= TASK OBJECTIVE =
Find every line below with the word "agent" in it, and copy each one.

Top of INPUT DATA

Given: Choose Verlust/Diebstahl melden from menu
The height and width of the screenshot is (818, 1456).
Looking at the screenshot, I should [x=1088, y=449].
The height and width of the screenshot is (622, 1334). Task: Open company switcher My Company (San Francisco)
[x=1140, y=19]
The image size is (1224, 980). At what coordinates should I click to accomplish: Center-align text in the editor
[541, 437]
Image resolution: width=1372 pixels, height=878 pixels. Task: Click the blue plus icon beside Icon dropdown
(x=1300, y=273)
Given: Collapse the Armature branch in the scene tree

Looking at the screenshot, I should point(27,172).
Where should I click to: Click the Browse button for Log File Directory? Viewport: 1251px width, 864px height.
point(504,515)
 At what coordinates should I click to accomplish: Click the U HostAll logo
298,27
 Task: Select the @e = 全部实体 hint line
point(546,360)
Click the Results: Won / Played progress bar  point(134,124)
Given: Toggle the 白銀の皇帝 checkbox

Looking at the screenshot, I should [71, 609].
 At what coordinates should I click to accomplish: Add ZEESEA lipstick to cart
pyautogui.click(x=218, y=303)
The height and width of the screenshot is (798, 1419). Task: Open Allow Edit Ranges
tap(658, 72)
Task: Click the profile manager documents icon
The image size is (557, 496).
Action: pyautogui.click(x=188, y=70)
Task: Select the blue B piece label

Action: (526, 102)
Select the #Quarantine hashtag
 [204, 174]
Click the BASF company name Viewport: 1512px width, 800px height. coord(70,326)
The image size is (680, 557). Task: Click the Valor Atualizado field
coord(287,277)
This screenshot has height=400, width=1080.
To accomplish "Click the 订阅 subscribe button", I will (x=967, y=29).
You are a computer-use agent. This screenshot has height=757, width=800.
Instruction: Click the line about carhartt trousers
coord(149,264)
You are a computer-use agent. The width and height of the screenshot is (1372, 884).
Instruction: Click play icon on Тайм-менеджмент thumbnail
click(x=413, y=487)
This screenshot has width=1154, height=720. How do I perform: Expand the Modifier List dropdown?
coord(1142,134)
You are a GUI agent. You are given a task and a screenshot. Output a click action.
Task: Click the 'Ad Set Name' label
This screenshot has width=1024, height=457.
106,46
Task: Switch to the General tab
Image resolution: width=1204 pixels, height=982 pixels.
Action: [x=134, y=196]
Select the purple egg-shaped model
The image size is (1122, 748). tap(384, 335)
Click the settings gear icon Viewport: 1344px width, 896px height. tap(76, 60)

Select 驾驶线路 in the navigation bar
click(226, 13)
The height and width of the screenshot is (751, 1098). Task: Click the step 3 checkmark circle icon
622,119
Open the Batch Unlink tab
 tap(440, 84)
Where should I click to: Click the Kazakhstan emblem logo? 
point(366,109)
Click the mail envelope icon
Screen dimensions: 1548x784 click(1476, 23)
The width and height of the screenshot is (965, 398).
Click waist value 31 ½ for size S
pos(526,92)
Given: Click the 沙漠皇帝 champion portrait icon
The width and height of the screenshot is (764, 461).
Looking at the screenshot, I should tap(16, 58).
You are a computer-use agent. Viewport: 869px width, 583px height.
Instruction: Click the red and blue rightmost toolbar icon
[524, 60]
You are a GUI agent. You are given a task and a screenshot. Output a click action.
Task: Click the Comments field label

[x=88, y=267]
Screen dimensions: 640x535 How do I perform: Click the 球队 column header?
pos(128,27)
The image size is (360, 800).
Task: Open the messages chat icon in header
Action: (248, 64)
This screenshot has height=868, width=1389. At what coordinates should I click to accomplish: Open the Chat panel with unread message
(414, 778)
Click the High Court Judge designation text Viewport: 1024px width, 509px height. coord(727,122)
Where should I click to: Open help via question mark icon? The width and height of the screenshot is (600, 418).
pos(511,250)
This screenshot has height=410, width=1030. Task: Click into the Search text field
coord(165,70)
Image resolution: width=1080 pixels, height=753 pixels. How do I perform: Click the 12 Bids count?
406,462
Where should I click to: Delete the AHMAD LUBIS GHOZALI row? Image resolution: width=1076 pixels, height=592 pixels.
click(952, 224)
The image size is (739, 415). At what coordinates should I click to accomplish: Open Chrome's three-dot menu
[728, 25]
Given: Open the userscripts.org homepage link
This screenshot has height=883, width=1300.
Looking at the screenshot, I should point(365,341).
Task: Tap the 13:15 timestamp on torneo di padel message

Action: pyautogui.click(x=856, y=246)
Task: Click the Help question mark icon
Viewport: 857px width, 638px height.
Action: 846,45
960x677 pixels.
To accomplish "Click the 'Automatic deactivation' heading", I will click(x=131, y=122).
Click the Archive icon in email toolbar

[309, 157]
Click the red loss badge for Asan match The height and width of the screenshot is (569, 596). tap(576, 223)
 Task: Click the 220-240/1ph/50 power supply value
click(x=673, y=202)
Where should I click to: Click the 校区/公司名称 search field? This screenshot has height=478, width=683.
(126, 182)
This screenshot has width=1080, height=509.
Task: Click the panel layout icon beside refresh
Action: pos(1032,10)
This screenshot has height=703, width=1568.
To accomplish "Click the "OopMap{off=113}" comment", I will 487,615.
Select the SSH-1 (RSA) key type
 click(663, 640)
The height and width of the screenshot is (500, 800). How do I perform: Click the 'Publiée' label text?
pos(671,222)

Bottom of INPUT DATA

= TASK ANSWER =
You are a computer-use agent. This screenshot has height=757, width=800.
You are a computer-use agent. The width and height of the screenshot is (1372, 884).
You are a GUI agent. You are given a task and a screenshot. Output a click action.
You are a computer-use agent. Viewport: 869px width, 583px height.
You are a GUI agent. You are given a task and a screenshot. Output a click action.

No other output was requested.